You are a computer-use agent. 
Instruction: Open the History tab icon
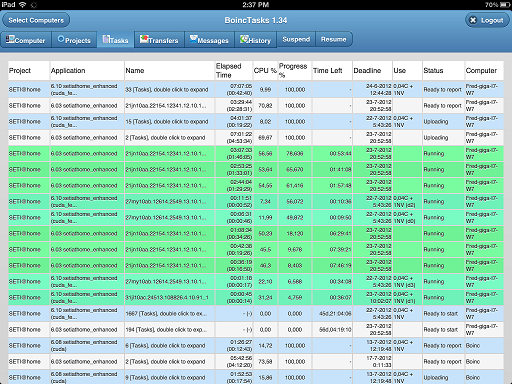click(244, 39)
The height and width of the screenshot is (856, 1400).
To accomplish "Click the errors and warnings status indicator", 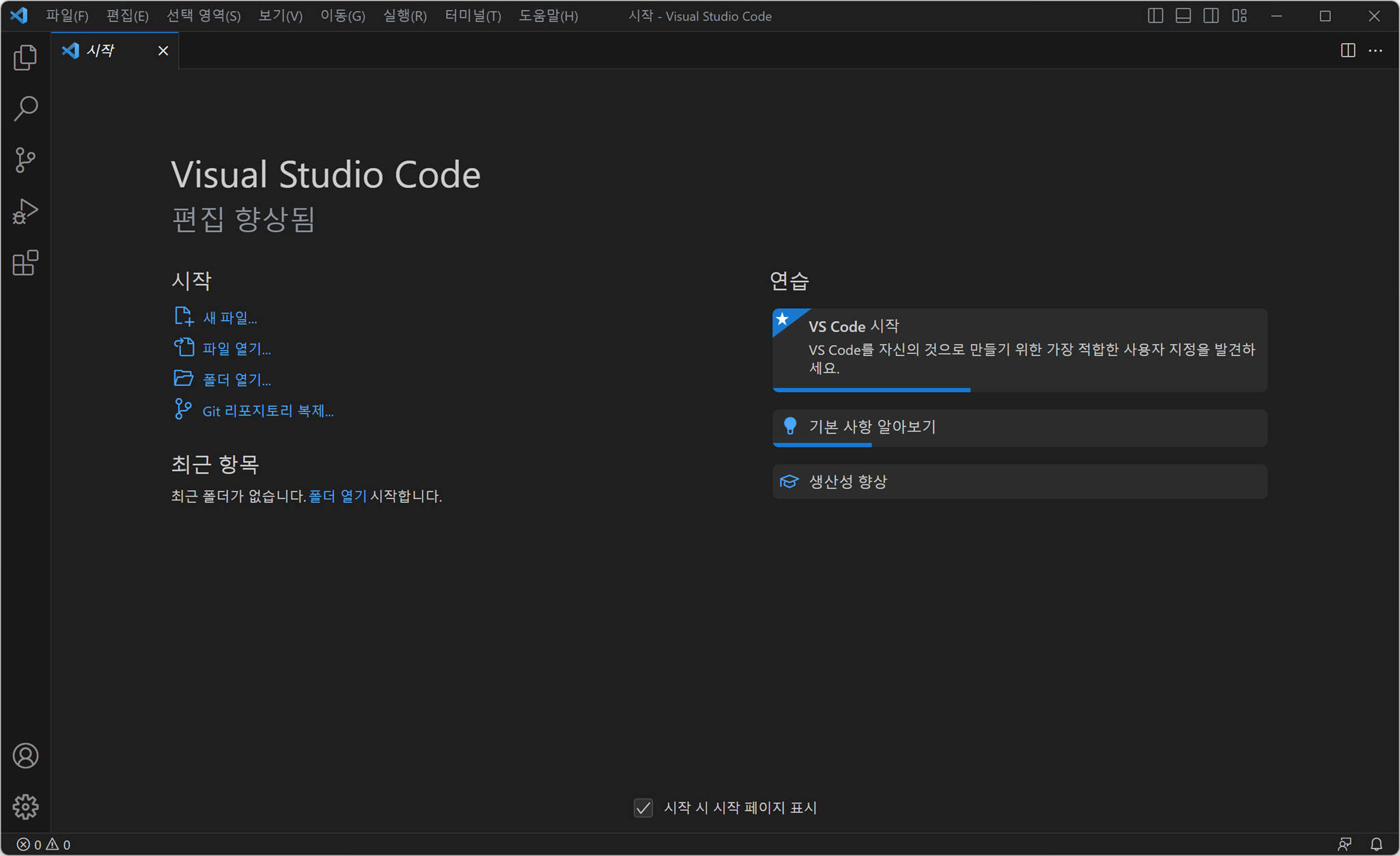I will 44,844.
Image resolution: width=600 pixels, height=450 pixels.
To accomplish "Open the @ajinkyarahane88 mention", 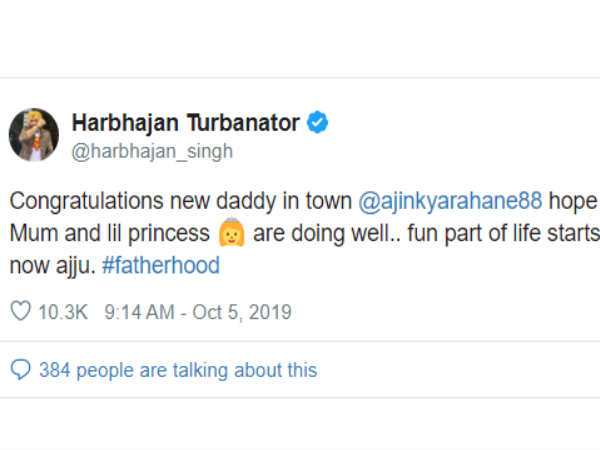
____________________
### Instruction
Rewrite the records from the line with "Image resolution: width=600" through the end of the records, changing "mention" to "handle" and leaving everything else as it is. Omit the pictures from your answer.

### Output for this task
Image resolution: width=600 pixels, height=450 pixels.
To accomplish "Open the @ajinkyarahane88 handle", 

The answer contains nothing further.